Extrait du texte.
----
La question s'est posée de savoir si le Conseil départemental devait être au complet pour connaître régulièrement d'une affaire contentieuse. Le Conseil supérieur l'a résolue par la négative.

Mais il est indispensable que les deux membres de l'enseignement privé — dans les départements où il existe encore des écoles congréganistes — qui, aux termes de la loi, doivent être adjoints au Conseil départemental pour l'examen des affaires disciplinaires ou contentieuses, soient présents, ou qu'ils aient été dûment convoqués, et que la preuve soit au dossier. Autrement la partie serait privée de l'une des garanties que la loi a voulu lui assurer. (Circulaire du 31 mai 1899.)

Au jour fixé pour le jugement, le Conseil départemental prend connaissance de l'arrêté d'opposition ; il entend dans leurs explications l'intéressé, son conseil ou son représentant ; il reçoit, s'il y a lieu, les dépositions des témoins, et, après avoir examiné les différentes pièces qui composent le dossier de l'affaire et en avoir délibéré hors de la présence du déclarant, il statue sur l'opposition (Décret du 18 janvier 1887, art. 163).
----
Consigne donnée 1. Dans les enregistrements, recopiez intégralement tout ce qui va de la ligne contenant « Where should I » jusqu'à la ligne contenant « click(x=348, y=193) » incluse. Multipliez par 2,45 chaque coordonnée figurant dans les réponses, et seulement celles-là, puis arrondissez à l'entier le plus proche, les demies vers le haut, et n'incluez pas les images.

Les données.
----
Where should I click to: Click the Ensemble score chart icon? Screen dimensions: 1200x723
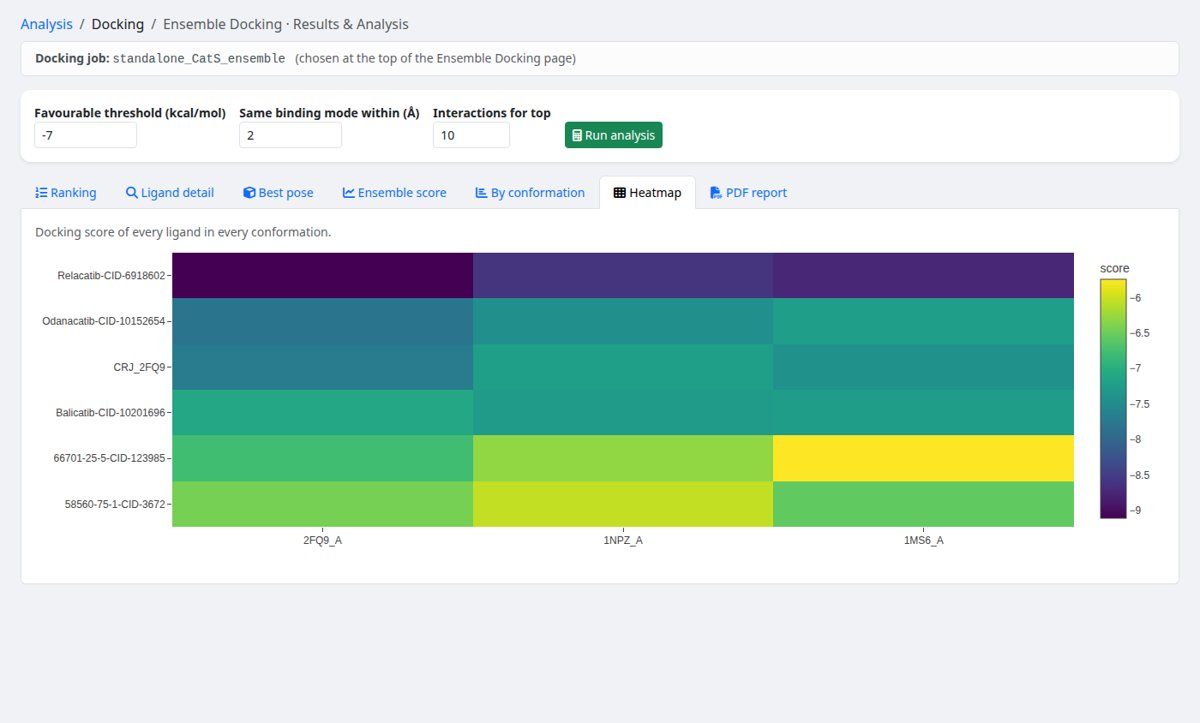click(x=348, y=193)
----
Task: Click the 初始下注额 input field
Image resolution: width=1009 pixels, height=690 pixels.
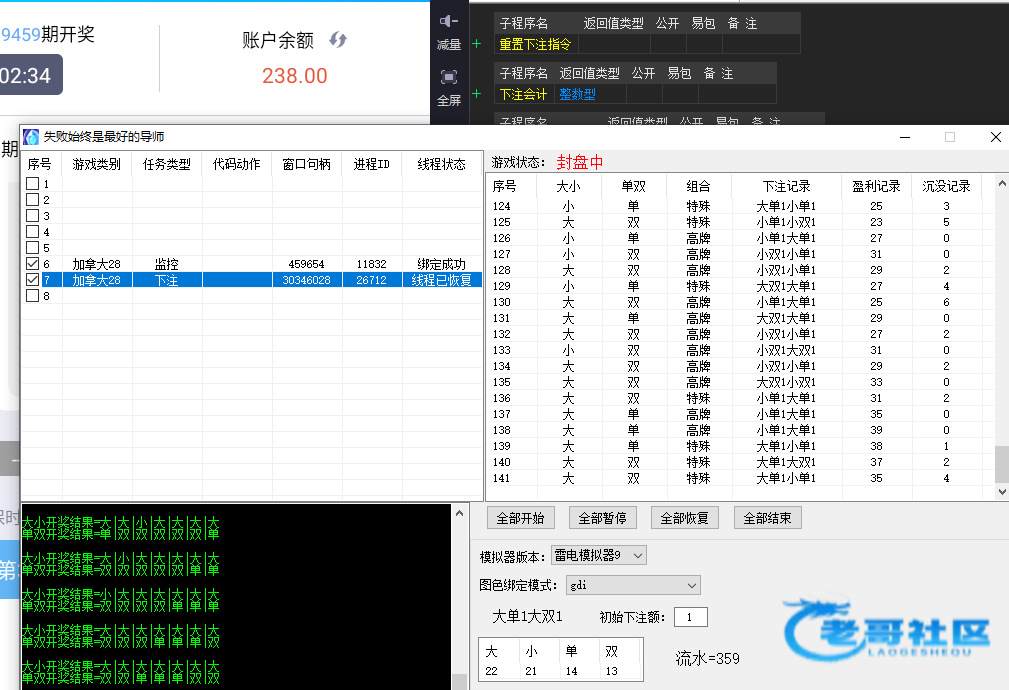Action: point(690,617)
----
Consigne donnée 2. D'après l'extrait, le Conseil départemental doit-il être au complet pour connaître régulièrement d'une affaire contentieuse ?

Réponse attendue 1.
Where should I click to: Click the Ensemble score chart icon? Screen dimensions: 1200x723
click(x=853, y=473)

Réponse attendue 2. Non, le Conseil supérieur a résolu cette question par la négative.